• _Data in this exercise_:
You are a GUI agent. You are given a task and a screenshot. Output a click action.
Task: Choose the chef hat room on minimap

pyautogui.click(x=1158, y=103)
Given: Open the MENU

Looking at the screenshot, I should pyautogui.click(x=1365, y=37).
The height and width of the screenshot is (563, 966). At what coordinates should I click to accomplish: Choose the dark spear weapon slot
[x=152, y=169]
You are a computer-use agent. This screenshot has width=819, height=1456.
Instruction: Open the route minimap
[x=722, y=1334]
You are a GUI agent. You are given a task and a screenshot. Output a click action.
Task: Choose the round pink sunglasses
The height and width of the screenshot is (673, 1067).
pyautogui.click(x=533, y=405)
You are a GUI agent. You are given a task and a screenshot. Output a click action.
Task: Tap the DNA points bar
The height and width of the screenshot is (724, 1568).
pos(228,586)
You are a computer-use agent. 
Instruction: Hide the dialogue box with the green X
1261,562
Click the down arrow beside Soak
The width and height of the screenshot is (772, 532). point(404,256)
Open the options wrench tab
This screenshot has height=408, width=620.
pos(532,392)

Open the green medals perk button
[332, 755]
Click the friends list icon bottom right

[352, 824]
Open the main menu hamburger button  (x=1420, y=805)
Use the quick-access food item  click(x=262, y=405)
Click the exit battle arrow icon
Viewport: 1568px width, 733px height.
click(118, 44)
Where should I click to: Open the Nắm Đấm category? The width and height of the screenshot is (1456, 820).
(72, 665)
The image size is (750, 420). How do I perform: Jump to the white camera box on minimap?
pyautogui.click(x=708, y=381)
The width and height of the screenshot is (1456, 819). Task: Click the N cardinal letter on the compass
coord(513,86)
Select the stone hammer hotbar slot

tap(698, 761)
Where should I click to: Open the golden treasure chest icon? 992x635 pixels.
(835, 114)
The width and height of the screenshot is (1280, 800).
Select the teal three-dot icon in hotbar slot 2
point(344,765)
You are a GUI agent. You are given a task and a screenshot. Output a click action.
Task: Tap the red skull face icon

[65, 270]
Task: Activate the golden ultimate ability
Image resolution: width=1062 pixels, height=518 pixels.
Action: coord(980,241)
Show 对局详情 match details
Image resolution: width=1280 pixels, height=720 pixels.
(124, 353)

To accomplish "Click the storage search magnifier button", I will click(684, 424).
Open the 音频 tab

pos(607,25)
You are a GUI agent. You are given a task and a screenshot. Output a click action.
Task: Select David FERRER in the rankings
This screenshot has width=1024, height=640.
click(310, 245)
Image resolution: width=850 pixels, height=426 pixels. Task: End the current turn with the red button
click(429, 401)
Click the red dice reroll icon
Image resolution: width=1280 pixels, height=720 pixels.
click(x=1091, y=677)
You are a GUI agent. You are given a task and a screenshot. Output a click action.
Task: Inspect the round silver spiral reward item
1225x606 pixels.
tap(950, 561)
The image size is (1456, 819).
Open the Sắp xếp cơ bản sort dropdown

• _Instructions for the task_: Return all of the rows above word for word, with no changes.

• _Task response_:
You are a GUI agent. You are given a task and a screenshot. Output a click action.
Task: Choose the chef hat room on minimap

pyautogui.click(x=1158, y=103)
Given: Open the MENU

Looking at the screenshot, I should pyautogui.click(x=1365, y=37).
The height and width of the screenshot is (563, 966). At what coordinates should I click to accomplish: Choose the dark spear weapon slot
[x=152, y=169]
You are a computer-use agent. This screenshot has width=819, height=1456.
Instruction: Open the route minimap
[x=722, y=1334]
You are a GUI agent. You are given a task and a screenshot. Output a click action.
Task: Choose the round pink sunglasses
The height and width of the screenshot is (673, 1067).
pyautogui.click(x=533, y=405)
You are a GUI agent. You are given a task and a screenshot. Output a click action.
Task: Tap the DNA points bar
The height and width of the screenshot is (724, 1568).
pos(228,586)
You are a computer-use agent. 
Instruction: Hide the dialogue box with the green X
1261,562
Click the down arrow beside Soak
The width and height of the screenshot is (772, 532). point(404,256)
Open the options wrench tab
This screenshot has height=408, width=620.
pos(532,392)

Open the green medals perk button
[332, 755]
Click the friends list icon bottom right

[352, 824]
Open the main menu hamburger button  (x=1420, y=805)
Use the quick-access food item  click(x=262, y=405)
Click the exit battle arrow icon
Viewport: 1568px width, 733px height.
click(118, 44)
Where should I click to: Open the Nắm Đấm category? The width and height of the screenshot is (1456, 820).
(72, 665)
The image size is (750, 420). How do I perform: Jump to the white camera box on minimap?
pyautogui.click(x=708, y=381)
The width and height of the screenshot is (1456, 819). Task: Click the N cardinal letter on the compass
coord(513,86)
Select the stone hammer hotbar slot

tap(698, 761)
Where should I click to: Open the golden treasure chest icon? 992x635 pixels.
(835, 114)
The width and height of the screenshot is (1280, 800).
Select the teal three-dot icon in hotbar slot 2
point(344,765)
You are a GUI agent. You are given a task and a screenshot. Output a click action.
Task: Tap the red skull face icon

[65, 270]
Task: Activate the golden ultimate ability
Image resolution: width=1062 pixels, height=518 pixels.
Action: coord(980,241)
Show 对局详情 match details
Image resolution: width=1280 pixels, height=720 pixels.
(124, 353)

To accomplish "Click the storage search magnifier button", I will click(684, 424).
Open the 音频 tab

pos(607,25)
You are a GUI agent. You are given a task and a screenshot. Output a click action.
Task: Select David FERRER in the rankings
This screenshot has width=1024, height=640.
click(310, 245)
Image resolution: width=850 pixels, height=426 pixels. Task: End the current turn with the red button
click(429, 401)
Click the red dice reroll icon
Image resolution: width=1280 pixels, height=720 pixels.
click(x=1091, y=677)
You are a GUI agent. You are given a task and a screenshot. Output a click action.
Task: Inspect the round silver spiral reward item
1225x606 pixels.
tap(950, 561)
The image size is (1456, 819).
Open the Sắp xếp cơ bản sort dropdown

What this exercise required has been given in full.